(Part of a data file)
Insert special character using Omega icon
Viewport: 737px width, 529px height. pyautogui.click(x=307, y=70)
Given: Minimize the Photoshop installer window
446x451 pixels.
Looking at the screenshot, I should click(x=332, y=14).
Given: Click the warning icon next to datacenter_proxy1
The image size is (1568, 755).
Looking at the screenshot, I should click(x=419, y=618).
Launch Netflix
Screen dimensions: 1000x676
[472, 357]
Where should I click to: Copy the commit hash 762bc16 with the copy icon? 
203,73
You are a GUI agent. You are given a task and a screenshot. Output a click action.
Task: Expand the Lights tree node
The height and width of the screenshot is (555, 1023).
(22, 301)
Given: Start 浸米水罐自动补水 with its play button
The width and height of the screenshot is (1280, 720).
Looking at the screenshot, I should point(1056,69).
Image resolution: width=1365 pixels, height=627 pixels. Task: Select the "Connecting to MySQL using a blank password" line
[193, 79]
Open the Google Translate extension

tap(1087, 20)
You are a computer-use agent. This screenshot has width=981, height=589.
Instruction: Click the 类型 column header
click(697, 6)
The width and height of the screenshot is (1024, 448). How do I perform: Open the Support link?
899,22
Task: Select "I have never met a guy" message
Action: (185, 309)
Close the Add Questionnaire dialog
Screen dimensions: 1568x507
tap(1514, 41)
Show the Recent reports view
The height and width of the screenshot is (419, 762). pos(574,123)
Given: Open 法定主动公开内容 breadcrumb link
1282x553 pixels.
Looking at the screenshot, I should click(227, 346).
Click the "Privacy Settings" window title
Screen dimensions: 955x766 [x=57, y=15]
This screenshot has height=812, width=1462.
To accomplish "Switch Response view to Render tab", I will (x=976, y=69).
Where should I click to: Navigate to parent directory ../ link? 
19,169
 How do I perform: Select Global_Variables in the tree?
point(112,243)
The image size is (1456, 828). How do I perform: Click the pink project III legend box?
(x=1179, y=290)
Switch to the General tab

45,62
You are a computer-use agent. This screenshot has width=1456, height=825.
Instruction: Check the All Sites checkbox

REQUIREMENT — Present all of the rows above as a numbered list, and leave out the blank lines.

SOLUTION BELOW —
1. Insert special character using Omega icon
2. Viewport: 737px width, 529px height. pyautogui.click(x=307, y=70)
3. Given: Minimize the Photoshop installer window
4. 446x451 pixels.
5. Looking at the screenshot, I should click(x=332, y=14).
6. Given: Click the warning icon next to datacenter_proxy1
7. The image size is (1568, 755).
8. Looking at the screenshot, I should click(x=419, y=618).
9. Launch Netflix
10. Screen dimensions: 1000x676
11. [472, 357]
12. Where should I click to: Copy the commit hash 762bc16 with the copy icon? 
13. 203,73
14. You are a GUI agent. You are given a task and a screenshot. Output a click action.
15. Task: Expand the Lights tree node
16. The height and width of the screenshot is (555, 1023).
17. (22, 301)
18. Given: Start 浸米水罐自动补水 with its play button
19. The width and height of the screenshot is (1280, 720).
20. Looking at the screenshot, I should point(1056,69).
21. Image resolution: width=1365 pixels, height=627 pixels. Task: Select the "Connecting to MySQL using a blank password" line
22. [193, 79]
23. Open the Google Translate extension
24. tap(1087, 20)
25. You are a computer-use agent. This screenshot has width=981, height=589.
26. Instruction: Click the 类型 column header
27. click(697, 6)
28. The width and height of the screenshot is (1024, 448). How do I perform: Open the Support link?
29. 899,22
30. Task: Select "I have never met a guy" message
31. Action: (185, 309)
32. Close the Add Questionnaire dialog
33. Screen dimensions: 1568x507
34. tap(1514, 41)
35. Show the Recent reports view
36. The height and width of the screenshot is (419, 762). pos(574,123)
37. Given: Open 法定主动公开内容 breadcrumb link
38. 1282x553 pixels.
39. Looking at the screenshot, I should click(227, 346).
40. Click the "Privacy Settings" window title
41. Screen dimensions: 955x766 [x=57, y=15]
42. This screenshot has height=812, width=1462.
43. To accomplish "Switch Response view to Render tab", I will (x=976, y=69).
44. Where should I click to: Navigate to parent directory ../ link? 
45. 19,169
46.  How do I perform: Select Global_Variables in the tree?
47. point(112,243)
48. The image size is (1456, 828). How do I perform: Click the pink project III legend box?
49. (x=1179, y=290)
50. Switch to the General tab
51. 45,62
52. You are a computer-use agent. This screenshot has width=1456, height=825.
53. Instruction: Check the All Sites checkbox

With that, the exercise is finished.